To attack this, I was just thinking to write Taylor series for the exponential:
$e^{jx} = \sum_{k=0}^\infty \frac{(jx)^k}{k!}$
So the conditions become: $$\sum_j c_j \sum_{k=0}^\infty \frac{(jx_i)^k}{k!}=y_i$$ for $i=0,\ldots,n$. The issue I see is that the poly has an "infinite" degree, so I don't know how to move from here. Any hint is highly appreciated!

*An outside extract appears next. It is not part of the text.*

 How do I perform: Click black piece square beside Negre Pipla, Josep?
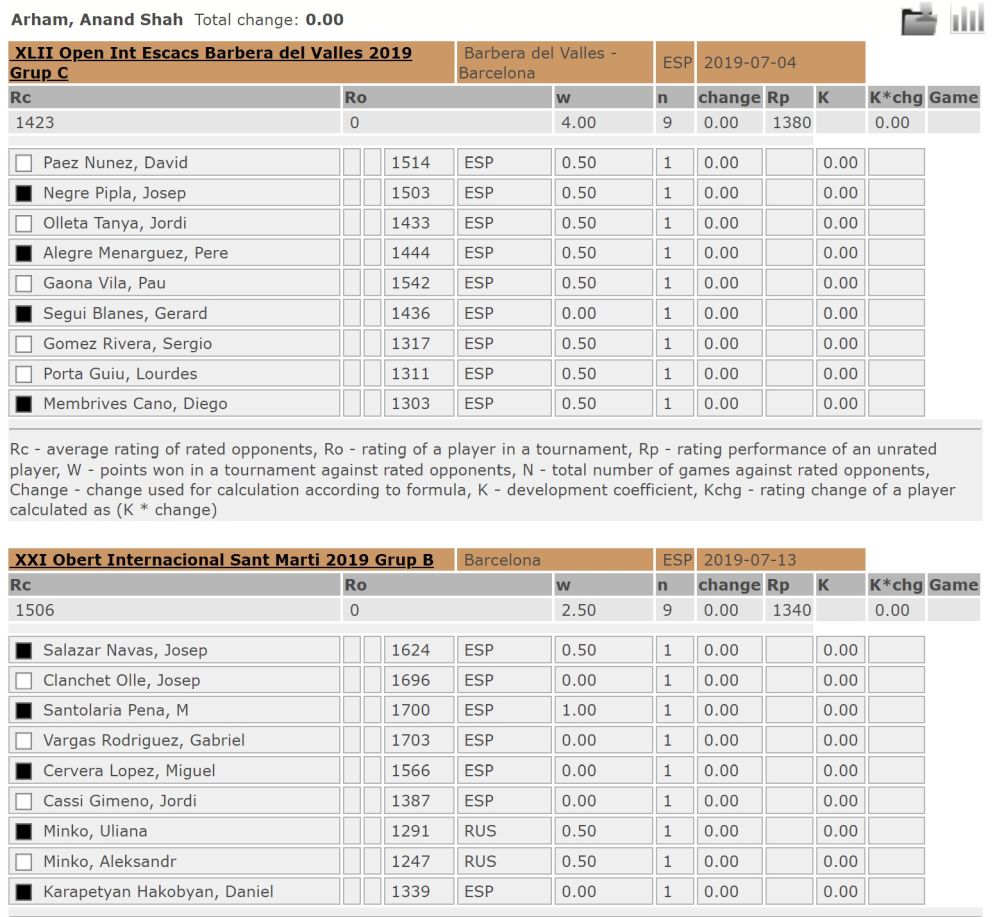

If $x_0, \cdots, x_n$ are distinct points, the Vandermonde matrix $$ \begin{pmatrix} 1 &x_0 & x_0^2& \cdots & x_0^n\\ 1 &x_1 & x_1^2 & \cdots &x_1^n\\ \vdots & \vdots& \vdots&\ddots& \vdots\\ 1& x_n & x_n^2 & \cdots & x_n^n \end{pmatrix} $$ is invertible. This is equivalent to say that the interpolating polynomial is unique. In your case, the set of conditions $P_n(x_i)=y_i$ leads to a linear system having the matrix
$$ \begin{pmatrix} 1 &e^{x_0} & e^{2x_0}& \cdots & e^{nx_0}\\ 1 &e^{x_1} & e^{2x_1} & \cdots &e^{nx_1}\\ \vdots & \vdots& \vdots&\ddots& \vdots\\ 1& e^{x_n} & e^{2x_n} & \cdots & e^{nx_n} \end{pmatrix}= \begin{pmatrix} 1 &e^{x_0} & (e^{x_0})^2& \cdots & (e^{x_0})^n\\ 1 &e^{x_1} & (e^{x_1})^2 & \cdots &(e^{x_1})^n\\ \vdots & \vdots& \vdots&\ddots& \vdots\\ 1& e^{x_n} & (e^{x_n})^2 & \cdots & (e^{x_n})^n \end{pmatrix} .$$This matrix is still invertible because $e^{x_0}, e^{x_1}, \cdots, e^{x_n}$ are distinct numbers.